I personally don't think Floyd is prog but for the purposes of a commercially successful top 5 that represent the genre to most people it's probably:
Yes
Floyd
Tull
ELP
Genesis
Now I personally would go something more like
Yes
Genesis
King Crimson
Tull
ELP
I have a problem with any "5" list. Top tens are a lot more manageable and lead to less heartbreaking "I wanna put X on the list but that means I can't keep Y" decisions. When I was in college (let's face it, that's where the list-making insanity for most guys begins) and on to the corporate world (hey, what else is there to do in meetings when the marketing jagoff won't shut up) it has always been top ten, whether for sports, music, professional wrestling, movies, or...adult entertainment. Picking a supposed big 5 will always exclude a truly significant artist.
And on PE it always leads to "Pink Floyd/Rush/Jethro Tull aren't prog"
I don't like country music, but I don't mean to denigrate those who do. And for the people who like country music, denigrate means 'put down.'- Bob Newhart
I always thought that the "Big 5" term was referring to those 5 early prog bands that achieved a certain level of notoriety and were sort of the defining groups that trail-blazed "progressive rock". As opposed to anyone's particular five favorite bands.
I think of the Big 5 as:
Yes
Genesis
ELP
King Crimson
Moody Blues
A case can certainly be made for the inclusion of Tull and Floyd too, of course.
No. I swear I thought it up on my own in the first year of PE, independent of it's past. I had never heard it before. Then again that was back when we didn't sit around and try to categorize this sort of stuff. That seemed like the first bout of that shit- net nitpicking. I'm about as interested in that as how you arrange your silverware drawer.
And it's Yes, Genesis, Crimson, ELP and Gentle Giant, IMO.
Duncan's going to make a Horns Emoticon!!!
In purely artistic terms like lasting influence on other artists, I go for Pink Floyd, Genesis, Yes, VDGG and King Crimson.
In sales terms, Pink Floyd, Yes, ELP, Jethro Tull and Genesis.
Last edited by JJ88; 10-25-2013 at 05:50 PM.
That is exacty my recollection of the British TV/press take on it in the 70s and 80s.
Tag Mike Oldfield, Alan Parsons and VDGG on to those 5, and those were the UK prog bands I was aware of in the 70s and 80s - until of course I started hearing Marillion on the radio.

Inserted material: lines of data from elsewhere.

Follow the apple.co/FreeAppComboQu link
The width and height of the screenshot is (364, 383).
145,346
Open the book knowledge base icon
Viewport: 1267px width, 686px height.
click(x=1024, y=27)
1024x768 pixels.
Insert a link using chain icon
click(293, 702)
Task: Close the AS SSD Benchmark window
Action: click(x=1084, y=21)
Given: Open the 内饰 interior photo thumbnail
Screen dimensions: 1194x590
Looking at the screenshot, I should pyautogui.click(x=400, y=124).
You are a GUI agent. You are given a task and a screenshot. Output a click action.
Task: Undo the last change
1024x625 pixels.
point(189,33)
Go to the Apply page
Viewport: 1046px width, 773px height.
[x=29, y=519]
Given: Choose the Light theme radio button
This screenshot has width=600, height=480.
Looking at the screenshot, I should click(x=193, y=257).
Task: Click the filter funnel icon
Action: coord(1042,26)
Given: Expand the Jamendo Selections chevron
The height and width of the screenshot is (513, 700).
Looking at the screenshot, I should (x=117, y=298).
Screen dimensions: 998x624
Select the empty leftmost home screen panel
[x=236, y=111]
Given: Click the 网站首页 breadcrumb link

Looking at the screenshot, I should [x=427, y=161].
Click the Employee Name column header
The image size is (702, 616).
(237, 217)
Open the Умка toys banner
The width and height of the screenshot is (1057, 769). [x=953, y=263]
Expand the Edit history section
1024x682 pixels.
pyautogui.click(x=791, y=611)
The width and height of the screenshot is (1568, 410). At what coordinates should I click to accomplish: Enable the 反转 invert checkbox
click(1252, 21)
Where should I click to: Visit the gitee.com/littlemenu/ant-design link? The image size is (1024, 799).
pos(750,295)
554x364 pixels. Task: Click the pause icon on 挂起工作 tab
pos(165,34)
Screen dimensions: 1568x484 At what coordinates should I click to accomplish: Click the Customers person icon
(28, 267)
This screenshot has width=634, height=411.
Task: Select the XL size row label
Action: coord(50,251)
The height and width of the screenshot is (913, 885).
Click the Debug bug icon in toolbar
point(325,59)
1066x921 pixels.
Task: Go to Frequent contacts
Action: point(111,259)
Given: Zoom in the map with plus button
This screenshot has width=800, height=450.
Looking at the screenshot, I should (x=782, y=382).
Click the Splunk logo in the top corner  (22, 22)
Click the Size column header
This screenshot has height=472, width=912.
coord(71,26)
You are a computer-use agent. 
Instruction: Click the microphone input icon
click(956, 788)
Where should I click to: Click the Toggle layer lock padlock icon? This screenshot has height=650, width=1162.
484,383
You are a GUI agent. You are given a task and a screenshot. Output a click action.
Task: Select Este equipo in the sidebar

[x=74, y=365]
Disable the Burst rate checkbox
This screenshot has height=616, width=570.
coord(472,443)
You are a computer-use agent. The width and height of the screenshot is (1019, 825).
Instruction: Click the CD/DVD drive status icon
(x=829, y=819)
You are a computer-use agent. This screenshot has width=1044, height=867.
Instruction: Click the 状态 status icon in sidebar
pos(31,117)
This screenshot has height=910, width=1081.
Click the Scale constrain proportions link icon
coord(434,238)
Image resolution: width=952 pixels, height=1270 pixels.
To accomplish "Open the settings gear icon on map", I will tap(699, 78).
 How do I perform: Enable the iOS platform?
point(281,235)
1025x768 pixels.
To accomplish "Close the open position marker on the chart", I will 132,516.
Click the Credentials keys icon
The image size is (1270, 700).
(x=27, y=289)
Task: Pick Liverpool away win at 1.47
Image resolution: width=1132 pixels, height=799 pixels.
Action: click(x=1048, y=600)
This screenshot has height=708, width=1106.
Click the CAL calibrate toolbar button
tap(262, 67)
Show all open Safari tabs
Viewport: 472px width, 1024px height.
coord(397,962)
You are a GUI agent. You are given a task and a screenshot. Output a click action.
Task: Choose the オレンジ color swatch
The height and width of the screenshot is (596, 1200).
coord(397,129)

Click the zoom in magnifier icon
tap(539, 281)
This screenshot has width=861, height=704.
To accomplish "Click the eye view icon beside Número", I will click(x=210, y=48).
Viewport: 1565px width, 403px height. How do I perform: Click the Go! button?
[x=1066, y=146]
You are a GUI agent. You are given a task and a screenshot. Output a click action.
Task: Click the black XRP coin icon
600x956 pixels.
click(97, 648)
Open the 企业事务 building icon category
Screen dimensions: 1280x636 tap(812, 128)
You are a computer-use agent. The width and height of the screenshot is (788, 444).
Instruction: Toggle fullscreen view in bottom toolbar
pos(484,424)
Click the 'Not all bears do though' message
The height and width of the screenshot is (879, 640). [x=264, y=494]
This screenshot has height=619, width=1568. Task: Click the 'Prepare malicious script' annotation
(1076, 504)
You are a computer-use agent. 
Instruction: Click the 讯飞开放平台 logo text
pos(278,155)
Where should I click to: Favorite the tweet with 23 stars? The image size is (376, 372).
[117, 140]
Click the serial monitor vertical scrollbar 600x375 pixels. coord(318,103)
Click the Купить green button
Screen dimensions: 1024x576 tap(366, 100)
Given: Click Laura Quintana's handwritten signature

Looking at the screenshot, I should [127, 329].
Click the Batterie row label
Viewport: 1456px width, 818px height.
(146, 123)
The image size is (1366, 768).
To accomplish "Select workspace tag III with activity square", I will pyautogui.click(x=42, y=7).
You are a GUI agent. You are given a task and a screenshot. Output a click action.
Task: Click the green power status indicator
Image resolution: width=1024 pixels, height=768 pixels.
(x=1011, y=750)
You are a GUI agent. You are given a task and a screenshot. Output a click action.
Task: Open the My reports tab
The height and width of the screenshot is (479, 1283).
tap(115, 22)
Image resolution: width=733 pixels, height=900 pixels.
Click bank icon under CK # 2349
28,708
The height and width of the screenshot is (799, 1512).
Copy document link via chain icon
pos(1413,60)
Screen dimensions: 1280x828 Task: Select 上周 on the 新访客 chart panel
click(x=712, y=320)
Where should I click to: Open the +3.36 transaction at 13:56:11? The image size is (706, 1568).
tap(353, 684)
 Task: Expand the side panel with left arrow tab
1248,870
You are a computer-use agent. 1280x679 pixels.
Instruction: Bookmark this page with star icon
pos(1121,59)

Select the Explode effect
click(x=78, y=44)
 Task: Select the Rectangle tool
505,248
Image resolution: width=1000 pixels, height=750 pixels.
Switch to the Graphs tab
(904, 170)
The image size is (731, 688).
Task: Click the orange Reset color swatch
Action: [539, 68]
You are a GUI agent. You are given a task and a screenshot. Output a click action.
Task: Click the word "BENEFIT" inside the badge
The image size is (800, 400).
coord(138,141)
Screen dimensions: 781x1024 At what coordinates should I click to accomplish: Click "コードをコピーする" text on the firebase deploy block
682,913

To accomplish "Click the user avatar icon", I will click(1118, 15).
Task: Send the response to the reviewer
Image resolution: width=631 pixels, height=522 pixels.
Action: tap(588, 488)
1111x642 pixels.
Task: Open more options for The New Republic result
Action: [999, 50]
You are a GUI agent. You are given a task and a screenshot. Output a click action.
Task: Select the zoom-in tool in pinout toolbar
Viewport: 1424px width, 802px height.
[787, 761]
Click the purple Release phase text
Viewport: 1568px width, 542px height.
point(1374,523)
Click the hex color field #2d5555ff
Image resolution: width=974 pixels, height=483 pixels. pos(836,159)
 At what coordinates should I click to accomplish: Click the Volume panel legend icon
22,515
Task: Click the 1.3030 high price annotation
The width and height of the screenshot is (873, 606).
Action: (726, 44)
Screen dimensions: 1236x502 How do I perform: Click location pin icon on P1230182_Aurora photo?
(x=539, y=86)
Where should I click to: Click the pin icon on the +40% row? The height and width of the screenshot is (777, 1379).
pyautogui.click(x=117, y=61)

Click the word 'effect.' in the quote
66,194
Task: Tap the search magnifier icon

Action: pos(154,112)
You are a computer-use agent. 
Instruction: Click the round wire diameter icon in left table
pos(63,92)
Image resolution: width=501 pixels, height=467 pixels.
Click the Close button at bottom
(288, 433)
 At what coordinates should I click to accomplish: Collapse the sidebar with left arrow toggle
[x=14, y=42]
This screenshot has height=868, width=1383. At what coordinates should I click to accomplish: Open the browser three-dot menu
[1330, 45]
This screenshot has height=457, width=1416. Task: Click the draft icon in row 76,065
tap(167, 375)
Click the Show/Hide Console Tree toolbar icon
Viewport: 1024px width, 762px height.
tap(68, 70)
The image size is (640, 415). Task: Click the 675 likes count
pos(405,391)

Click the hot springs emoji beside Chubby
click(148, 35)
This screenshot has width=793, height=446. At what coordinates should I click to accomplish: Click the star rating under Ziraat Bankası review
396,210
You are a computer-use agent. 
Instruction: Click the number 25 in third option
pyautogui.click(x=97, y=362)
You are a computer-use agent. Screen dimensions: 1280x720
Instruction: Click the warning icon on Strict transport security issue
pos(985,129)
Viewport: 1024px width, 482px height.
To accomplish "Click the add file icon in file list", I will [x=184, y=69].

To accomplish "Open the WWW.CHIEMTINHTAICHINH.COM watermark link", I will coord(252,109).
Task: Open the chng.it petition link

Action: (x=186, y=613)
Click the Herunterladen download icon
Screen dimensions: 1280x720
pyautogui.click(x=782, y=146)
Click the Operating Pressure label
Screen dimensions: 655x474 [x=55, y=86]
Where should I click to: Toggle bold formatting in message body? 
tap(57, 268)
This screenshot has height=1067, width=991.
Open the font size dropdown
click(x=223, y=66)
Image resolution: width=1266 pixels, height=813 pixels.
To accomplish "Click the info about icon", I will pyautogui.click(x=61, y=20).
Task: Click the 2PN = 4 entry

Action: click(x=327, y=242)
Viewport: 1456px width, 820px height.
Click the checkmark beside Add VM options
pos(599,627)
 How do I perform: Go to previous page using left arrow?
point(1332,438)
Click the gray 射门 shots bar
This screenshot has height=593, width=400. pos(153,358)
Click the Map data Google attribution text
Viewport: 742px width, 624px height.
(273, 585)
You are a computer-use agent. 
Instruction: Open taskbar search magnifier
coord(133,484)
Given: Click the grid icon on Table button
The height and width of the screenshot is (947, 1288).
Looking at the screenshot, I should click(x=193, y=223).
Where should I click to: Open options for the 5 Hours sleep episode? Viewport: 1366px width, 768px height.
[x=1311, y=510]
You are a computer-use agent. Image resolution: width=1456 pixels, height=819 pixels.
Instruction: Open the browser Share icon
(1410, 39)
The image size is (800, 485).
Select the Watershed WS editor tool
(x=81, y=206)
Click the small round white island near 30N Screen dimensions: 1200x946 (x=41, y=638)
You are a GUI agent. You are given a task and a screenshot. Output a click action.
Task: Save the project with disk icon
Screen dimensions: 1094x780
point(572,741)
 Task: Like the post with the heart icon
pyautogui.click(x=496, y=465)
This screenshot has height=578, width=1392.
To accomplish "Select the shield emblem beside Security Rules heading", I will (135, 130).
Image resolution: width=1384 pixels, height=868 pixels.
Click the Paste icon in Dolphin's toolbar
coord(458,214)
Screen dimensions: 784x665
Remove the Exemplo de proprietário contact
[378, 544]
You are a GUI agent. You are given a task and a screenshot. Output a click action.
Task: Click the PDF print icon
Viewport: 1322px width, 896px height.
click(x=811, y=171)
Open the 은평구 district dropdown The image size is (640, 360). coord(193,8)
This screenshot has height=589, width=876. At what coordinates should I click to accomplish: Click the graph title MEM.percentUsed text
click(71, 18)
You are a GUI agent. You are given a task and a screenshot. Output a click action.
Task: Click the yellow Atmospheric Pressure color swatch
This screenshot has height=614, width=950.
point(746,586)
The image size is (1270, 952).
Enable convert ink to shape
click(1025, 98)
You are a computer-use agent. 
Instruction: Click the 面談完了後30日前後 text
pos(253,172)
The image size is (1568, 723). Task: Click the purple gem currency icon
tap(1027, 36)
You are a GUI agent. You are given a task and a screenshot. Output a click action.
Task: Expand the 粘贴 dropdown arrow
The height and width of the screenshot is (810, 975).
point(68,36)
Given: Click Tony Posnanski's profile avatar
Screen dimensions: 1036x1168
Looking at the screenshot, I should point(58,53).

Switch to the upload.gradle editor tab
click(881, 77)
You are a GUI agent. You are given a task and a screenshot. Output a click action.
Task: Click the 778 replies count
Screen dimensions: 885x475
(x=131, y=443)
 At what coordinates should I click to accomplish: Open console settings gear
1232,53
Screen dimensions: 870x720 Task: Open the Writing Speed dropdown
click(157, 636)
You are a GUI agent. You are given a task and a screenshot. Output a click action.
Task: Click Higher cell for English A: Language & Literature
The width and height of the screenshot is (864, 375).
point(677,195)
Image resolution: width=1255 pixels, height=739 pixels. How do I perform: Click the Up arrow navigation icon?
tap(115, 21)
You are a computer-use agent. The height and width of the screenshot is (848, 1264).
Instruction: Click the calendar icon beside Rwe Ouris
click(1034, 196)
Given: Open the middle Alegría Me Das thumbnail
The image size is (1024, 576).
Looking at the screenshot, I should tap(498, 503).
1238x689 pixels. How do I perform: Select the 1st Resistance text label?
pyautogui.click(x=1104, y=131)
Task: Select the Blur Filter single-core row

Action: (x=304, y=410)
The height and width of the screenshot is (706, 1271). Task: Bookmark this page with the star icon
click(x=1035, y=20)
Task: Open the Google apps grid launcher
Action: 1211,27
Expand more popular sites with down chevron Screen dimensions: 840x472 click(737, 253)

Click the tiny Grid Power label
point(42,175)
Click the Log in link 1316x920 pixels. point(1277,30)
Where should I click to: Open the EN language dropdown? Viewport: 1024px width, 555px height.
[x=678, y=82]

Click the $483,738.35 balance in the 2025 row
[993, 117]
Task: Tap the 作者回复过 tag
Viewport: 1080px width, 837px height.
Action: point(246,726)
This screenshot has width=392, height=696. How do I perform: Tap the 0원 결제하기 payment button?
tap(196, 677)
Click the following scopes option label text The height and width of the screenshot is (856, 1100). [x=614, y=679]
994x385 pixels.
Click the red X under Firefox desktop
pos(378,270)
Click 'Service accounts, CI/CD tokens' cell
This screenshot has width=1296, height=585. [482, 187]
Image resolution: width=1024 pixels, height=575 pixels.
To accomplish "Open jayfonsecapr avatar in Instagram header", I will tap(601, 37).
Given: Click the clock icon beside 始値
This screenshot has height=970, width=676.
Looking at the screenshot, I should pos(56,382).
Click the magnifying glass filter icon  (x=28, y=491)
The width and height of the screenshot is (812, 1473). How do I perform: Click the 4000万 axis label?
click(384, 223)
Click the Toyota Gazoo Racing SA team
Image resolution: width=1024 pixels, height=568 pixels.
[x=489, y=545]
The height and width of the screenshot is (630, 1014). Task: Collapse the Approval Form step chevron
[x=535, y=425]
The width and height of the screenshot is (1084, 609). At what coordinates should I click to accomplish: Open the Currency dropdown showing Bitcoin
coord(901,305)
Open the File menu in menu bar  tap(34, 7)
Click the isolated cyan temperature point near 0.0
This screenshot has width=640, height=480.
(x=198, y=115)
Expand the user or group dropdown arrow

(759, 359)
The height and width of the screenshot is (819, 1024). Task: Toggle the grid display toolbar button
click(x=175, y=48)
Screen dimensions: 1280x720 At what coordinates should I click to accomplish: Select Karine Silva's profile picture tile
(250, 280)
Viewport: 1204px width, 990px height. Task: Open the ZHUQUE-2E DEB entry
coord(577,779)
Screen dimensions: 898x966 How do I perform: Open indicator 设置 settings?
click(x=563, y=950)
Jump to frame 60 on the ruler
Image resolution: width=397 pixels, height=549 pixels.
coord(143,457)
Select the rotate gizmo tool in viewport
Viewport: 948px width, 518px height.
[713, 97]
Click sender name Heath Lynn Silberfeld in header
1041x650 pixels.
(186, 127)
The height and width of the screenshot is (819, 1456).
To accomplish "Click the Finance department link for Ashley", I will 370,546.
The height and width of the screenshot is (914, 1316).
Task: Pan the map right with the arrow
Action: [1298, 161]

To be honest, I first heard of King Crimson, Gentle Giant, Camel and Caravan in the 90s.
I heard of Soft Machine earlier in fact, when I heard one track on an 80s compilation of 60s "progressive underground" Also on that compo, that I can remember were: Edgar Broughton Band, Blodwyn Pig, Traffic, Gun, Nirvana, Sabbath, Cream, Hendrix, Roy Harper, Spirit, Nice, Nick Drake, Jethro Tull, Focus, Hawkwind, Purple, Free, Steppenwolf, Canned Heat, Pink Fairies, Hawkwind, Crazy World of Arthur Brown, Tomorrow, Spooky Tooth.
Vanilla Fudge?
But should'nt SF be in the the Big 5 ?
They influenced a lot of bands & musicians.
Yes
KC
Genesis
Floyd
Tull
ELP
GG
and Kansas (for the Americans)
so I'd go with 8...
Wouldn't that make it the "big 8" then?
Anyway, you left out RUSH so I guess that makes it 9.
I suppose it's ultimately pretty arbitrary as well as personal. Adding certain bands can give make it snowball. In other words you can get into the "well if you have such and such band then you have to have such and such band."